From Casetext: Smarter Legal Research

Murphy v. Siddiqui

United States District Court, Southern District of Illinois
Aug 26, 2022
21-cv-00324-SPM (S.D. Ill. Aug. 26, 2022)

Opinion

21-cv-00324-SPM

08-26-2022

STEVEN MURPHY, #M04196, Plaintiff, v. MOHAMMED SIDDIQUI, ANGELA CRAIN,[1] and ANTHONY WILLS, Defendants.


MEMORANDUM AND ORDER

STEPHEN P. MCGLYNN UNITED STATES DISTRICT JUDGE

This matter is before the Court on a motion for summary judgment filed by Defendants Crain and Wills and a motion for partial summary judgment filed by Defendant Dr. Siddiqui. (Doc. 39, 42). Plaintiff Steven Murphy filed a response. (Doc. 45). For the reasons set forth below, both motions for summary judgment are denied.

Defendant Warden Wills is a party to this case in his official capacity only for the purposes of implementing any injunctive relief that may be ordered.

Background

Plaintiff Steven Murphy, an inmate of the Illinois Department of Corrections who is currently incarcerated at Menard Correctional Center, commenced this lawsuit pursuant to 28 U.S.C. §1983 alleging that his constitutional rights were violated.
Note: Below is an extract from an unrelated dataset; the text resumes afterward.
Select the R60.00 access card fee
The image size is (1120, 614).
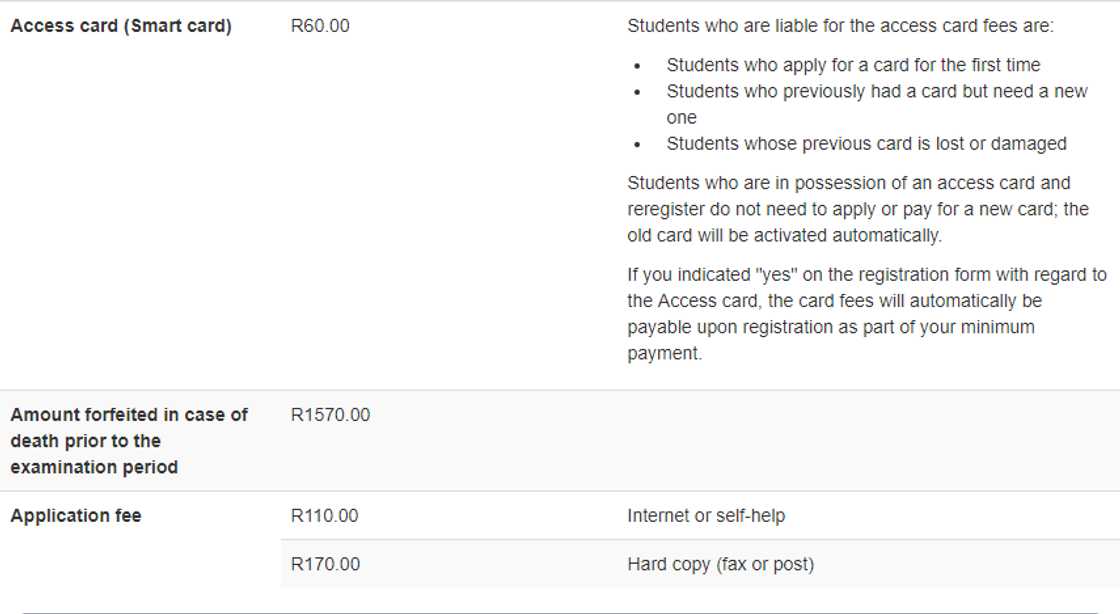(320, 26)
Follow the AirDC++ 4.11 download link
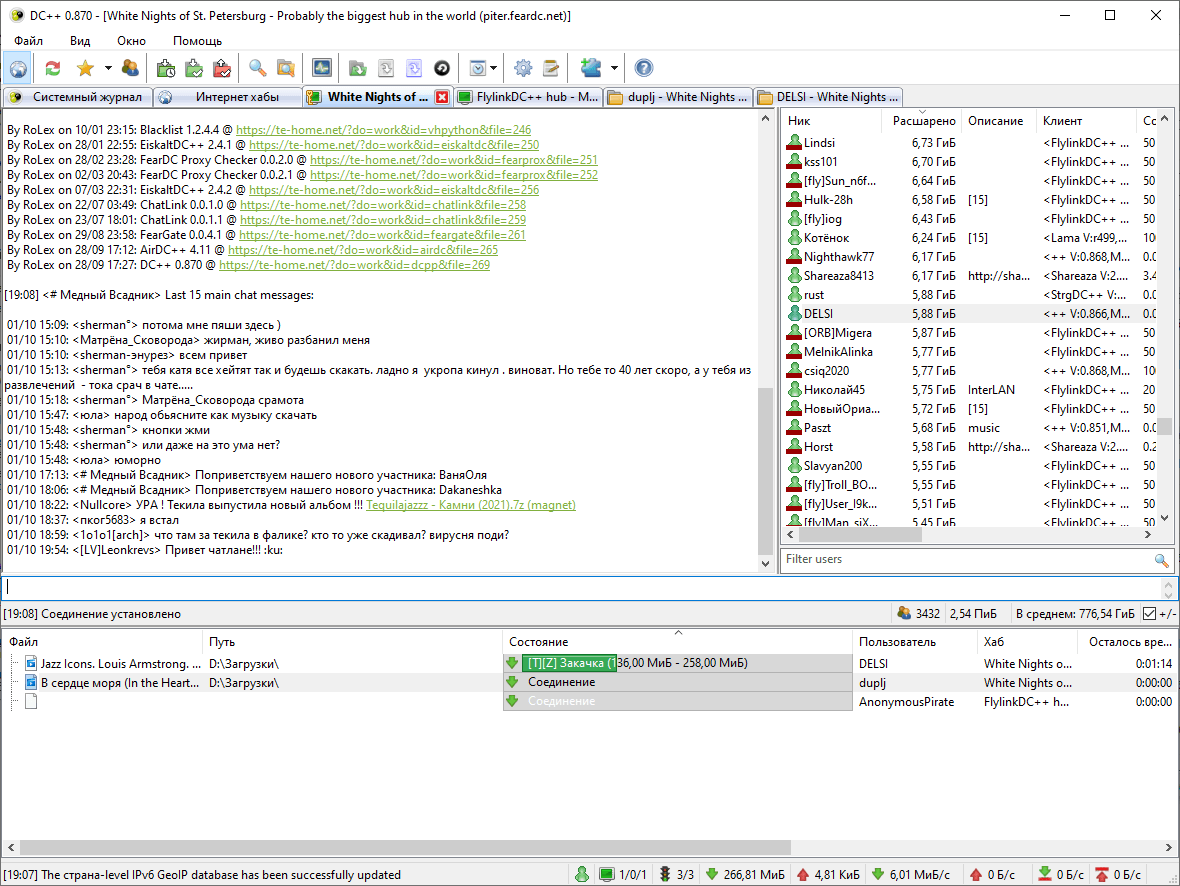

Murphy claims that in 2018 he was injured in a fight with a former cellmate. Since that time, he has been denied adequate medical care for his injuries. Murphy asserts that he continues to suffer from lower back pain and leg numbness and has difficulty walking and standing. He is proceeding with the following claim:

Count 1: Eighth Amendment claim of deliberate indifference against Dr. Siddiqui and Angie Crain for delaying and failing to provide adequate treatment for his painful back injury and corresponding leg numbness.
(Doc. 8).

Defendants filed for summary judgment arguing that Murphy has failed to exhaust his administrative remedies prior to commencement of this suit, as required pursuant to 42 U.S.C. § 1997e(a).

Legal Standards

I. Summary Judgment

Summary judgment is proper only if the moving party can demonstrate “that there is no genuine issue as to any material fact and the movant is entitled to judgment as a matter of law.” See FED. R. CIV. P. 56(a); Celotex Corp. v. Catrett, 477 U.S. 317, 322 (1986). Any doubt about the existence of a genuine issue must be resolved in favor of the nonmoving party. Lawrence v. Kenosha Cty., 391 F.3d 837, 841 (7th Cir. 2004). The moving party is entitled to judgment as a matter of law when the pleadings, answers to interrogatories, depositions, and admissions, along with affidavits, show that there is no genuine issue of material fact. FED. R. CIV. P. 56(c).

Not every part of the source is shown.